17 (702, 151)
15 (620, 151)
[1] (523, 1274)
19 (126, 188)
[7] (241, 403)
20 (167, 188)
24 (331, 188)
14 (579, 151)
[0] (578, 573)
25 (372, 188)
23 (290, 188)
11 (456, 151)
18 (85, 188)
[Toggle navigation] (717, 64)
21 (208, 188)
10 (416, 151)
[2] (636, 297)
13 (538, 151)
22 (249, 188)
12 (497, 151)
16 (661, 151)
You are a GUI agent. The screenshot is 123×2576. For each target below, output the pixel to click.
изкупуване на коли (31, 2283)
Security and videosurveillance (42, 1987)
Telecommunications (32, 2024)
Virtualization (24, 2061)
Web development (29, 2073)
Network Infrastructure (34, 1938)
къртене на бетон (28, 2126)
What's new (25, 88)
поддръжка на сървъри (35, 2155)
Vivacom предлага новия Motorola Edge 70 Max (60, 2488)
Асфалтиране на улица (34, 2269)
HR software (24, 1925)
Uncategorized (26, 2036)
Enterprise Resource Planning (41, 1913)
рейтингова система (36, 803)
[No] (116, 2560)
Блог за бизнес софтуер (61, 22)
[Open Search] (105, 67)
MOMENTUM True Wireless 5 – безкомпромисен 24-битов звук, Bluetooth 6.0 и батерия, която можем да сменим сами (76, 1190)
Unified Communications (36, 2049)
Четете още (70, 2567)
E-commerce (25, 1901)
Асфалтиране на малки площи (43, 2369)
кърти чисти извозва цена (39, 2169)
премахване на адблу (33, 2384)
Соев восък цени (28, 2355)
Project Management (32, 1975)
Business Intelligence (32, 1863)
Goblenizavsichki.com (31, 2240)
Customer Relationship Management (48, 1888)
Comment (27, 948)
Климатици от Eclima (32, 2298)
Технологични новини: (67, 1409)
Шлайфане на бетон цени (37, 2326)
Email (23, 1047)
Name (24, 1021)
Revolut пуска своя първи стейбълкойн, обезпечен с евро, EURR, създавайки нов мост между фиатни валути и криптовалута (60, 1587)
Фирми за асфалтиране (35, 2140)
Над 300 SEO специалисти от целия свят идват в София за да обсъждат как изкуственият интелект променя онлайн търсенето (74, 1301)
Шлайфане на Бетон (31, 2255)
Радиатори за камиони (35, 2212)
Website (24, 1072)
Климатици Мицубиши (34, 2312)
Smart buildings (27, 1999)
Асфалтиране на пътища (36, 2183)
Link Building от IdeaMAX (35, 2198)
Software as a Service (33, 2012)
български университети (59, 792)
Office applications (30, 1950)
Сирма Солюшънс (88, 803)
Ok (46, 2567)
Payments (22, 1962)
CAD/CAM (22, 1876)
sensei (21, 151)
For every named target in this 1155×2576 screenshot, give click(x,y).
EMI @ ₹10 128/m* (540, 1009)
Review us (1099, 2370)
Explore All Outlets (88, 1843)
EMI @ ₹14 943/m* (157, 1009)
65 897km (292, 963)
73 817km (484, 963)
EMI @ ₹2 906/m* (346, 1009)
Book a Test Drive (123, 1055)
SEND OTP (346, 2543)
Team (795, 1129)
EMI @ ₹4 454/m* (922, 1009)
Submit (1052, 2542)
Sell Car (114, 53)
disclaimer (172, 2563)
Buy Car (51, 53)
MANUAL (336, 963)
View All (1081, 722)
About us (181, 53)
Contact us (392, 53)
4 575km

********************

Retype the whole listing above. Please keep it exact.

17 (702, 151)
15 (620, 151)
[1] (523, 1274)
19 (126, 188)
[7] (241, 403)
20 (167, 188)
24 (331, 188)
14 (579, 151)
[0] (578, 573)
25 (372, 188)
23 (290, 188)
11 (456, 151)
18 (85, 188)
[Toggle navigation] (717, 64)
21 (208, 188)
10 (416, 151)
[2] (636, 297)
13 (538, 151)
22 (249, 188)
12 (497, 151)
16 (661, 151)
You are a GUI agent. The screenshot is 123×2576. For each target below, output the pixel to click.
изкупуване на коли (31, 2283)
Security and videosurveillance (42, 1987)
Telecommunications (32, 2024)
Virtualization (24, 2061)
Web development (29, 2073)
Network Infrastructure (34, 1938)
къртене на бетон (28, 2126)
What's new (25, 88)
поддръжка на сървъри (35, 2155)
Vivacom предлага новия Motorola Edge 70 Max (60, 2488)
Асфалтиране на улица (34, 2269)
HR software (24, 1925)
Uncategorized (26, 2036)
Enterprise Resource Planning (41, 1913)
рейтингова система (36, 803)
[No] (116, 2560)
Блог за бизнес софтуер (61, 22)
[Open Search] (105, 67)
MOMENTUM True Wireless 5 – безкомпромисен 24-битов звук, Bluetooth 6.0 и батерия, която можем да сменим сами (76, 1190)
Unified Communications (36, 2049)
Четете още (70, 2567)
E-commerce (25, 1901)
Асфалтиране на малки площи (43, 2369)
кърти чисти извозва цена (39, 2169)
премахване на адблу (33, 2384)
Соев восък цени (28, 2355)
Project Management (32, 1975)
Business Intelligence (32, 1863)
Goblenizavsichki.com (31, 2240)
Customer Relationship Management (48, 1888)
Comment (27, 948)
Климатици от Eclima (32, 2298)
Технологични новини: (67, 1409)
Шлайфане на бетон цени (37, 2326)
Email (23, 1047)
Name (24, 1021)
Revolut пуска своя първи стейбълкойн, обезпечен с евро, EURR, създавайки нов мост между фиатни валути и криптовалута (60, 1587)
Фирми за асфалтиране (35, 2140)
Над 300 SEO специалисти от целия свят идват в София за да обсъждат как изкуственият интелект променя онлайн търсенето (74, 1301)
Шлайфане на Бетон (31, 2255)
Радиатори за камиони (35, 2212)
Website (24, 1072)
Климатици Мицубиши (34, 2312)
Smart buildings (27, 1999)
Асфалтиране на пътища (36, 2183)
Link Building от IdeaMAX (35, 2198)
Software as a Service (33, 2012)
български университети (59, 792)
Office applications (30, 1950)
Сирма Солюшънс (88, 803)
Ok (46, 2567)
Payments (22, 1962)
CAD/CAM (22, 1876)
sensei (21, 151)
For every named target in this 1155×2576 screenshot, give click(x,y).
EMI @ ₹10 128/m* (540, 1009)
Review us (1099, 2370)
Explore All Outlets (88, 1843)
EMI @ ₹14 943/m* (157, 1009)
65 897km (292, 963)
73 817km (484, 963)
EMI @ ₹2 906/m* (346, 1009)
Book a Test Drive (123, 1055)
SEND OTP (346, 2543)
Team (795, 1129)
EMI @ ₹4 454/m* (922, 1009)
Submit (1052, 2542)
Sell Car (114, 53)
disclaimer (172, 2563)
Buy Car (51, 53)
MANUAL (336, 963)
View All (1081, 722)
About us (181, 53)
Contact us (392, 53)
4 575km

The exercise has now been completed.